IFNγ does not induce STAT1 phosphorylation in C33A cells. Hela, A2EN, C33A and 293 cells were plated in regular media, which was replaced with or without 600 U/ml of IFNγ 24 hours post-plating. After 24 hours of IFNγ treatment, cells were harvested and used to make extracts that were evaluated by immunoblot using antibodies against STAT1 and pSTAT1.

Figure 5

IFNγ induces the IDO1 promoter on an episomal reporter plasmid in 293 cells. A) A map of p616 reporter plasmid used to construct 293/p616 cells. p616 replicates as a stable episome in these cells. B) IFNγ (600 U/ml) was added to 293/p616 for 24 hours after which luciferase expression was evaluated.
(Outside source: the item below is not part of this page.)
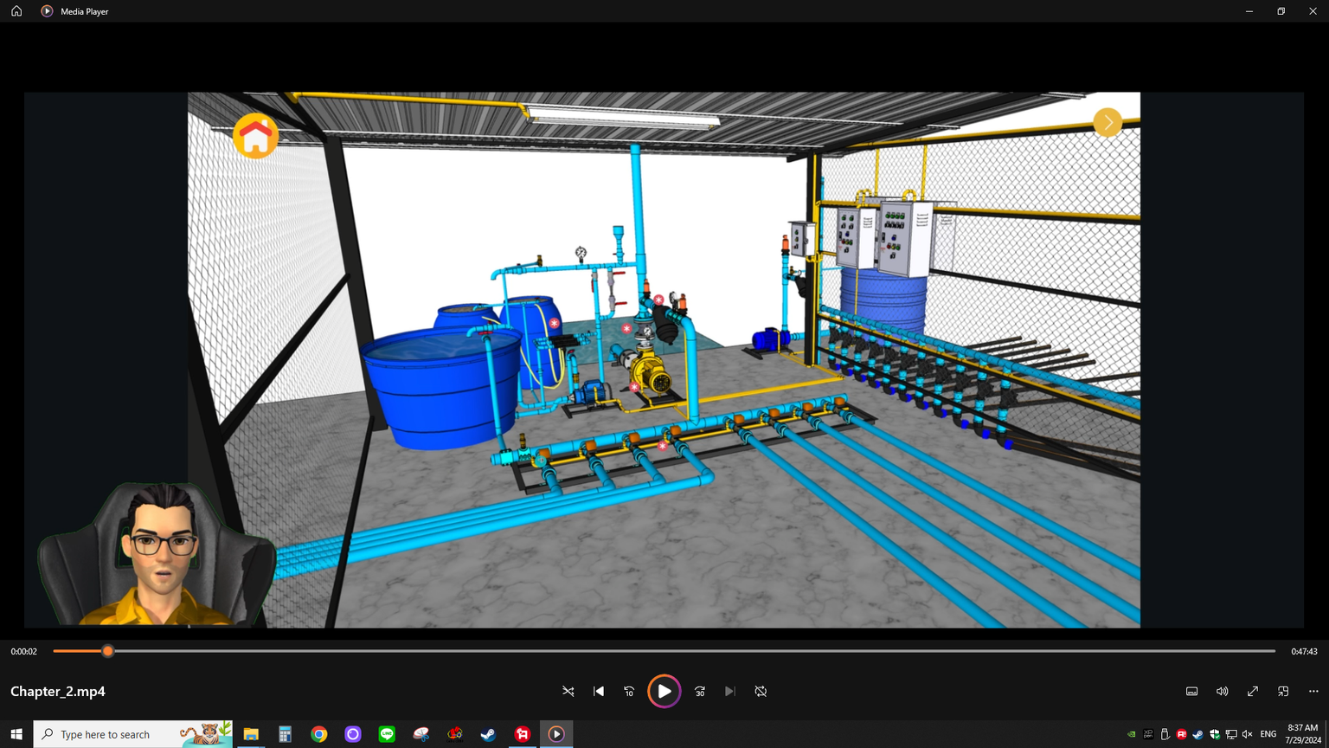Image resolution: width=1329 pixels, height=748 pixels.
Task: Open the LINE app from taskbar
Action: [x=387, y=734]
Expression in indicated as fold-over the expression level observed with untreated cells.

Figure 6

IDO1 promoter is epigenetically modified in 293 cells. 293 cells were grown in media containing 8 μM 5-azacytidine for 48 hours, after which cells were treated with 600 U/ml of IFNγ for 24 hours. Cells were harvested, counted and lysed and evaluated for expression of IDO1 by immunoblot. Immunoblots evaluating β-actin expression was used as a loading control. Lane 1: Untreated cells; Lane 2: Cells treated with 5-azacytidine alone; and Lane 3: Cells were treated with 5-azacytidine, followed by 600 U/ml of IFNγ.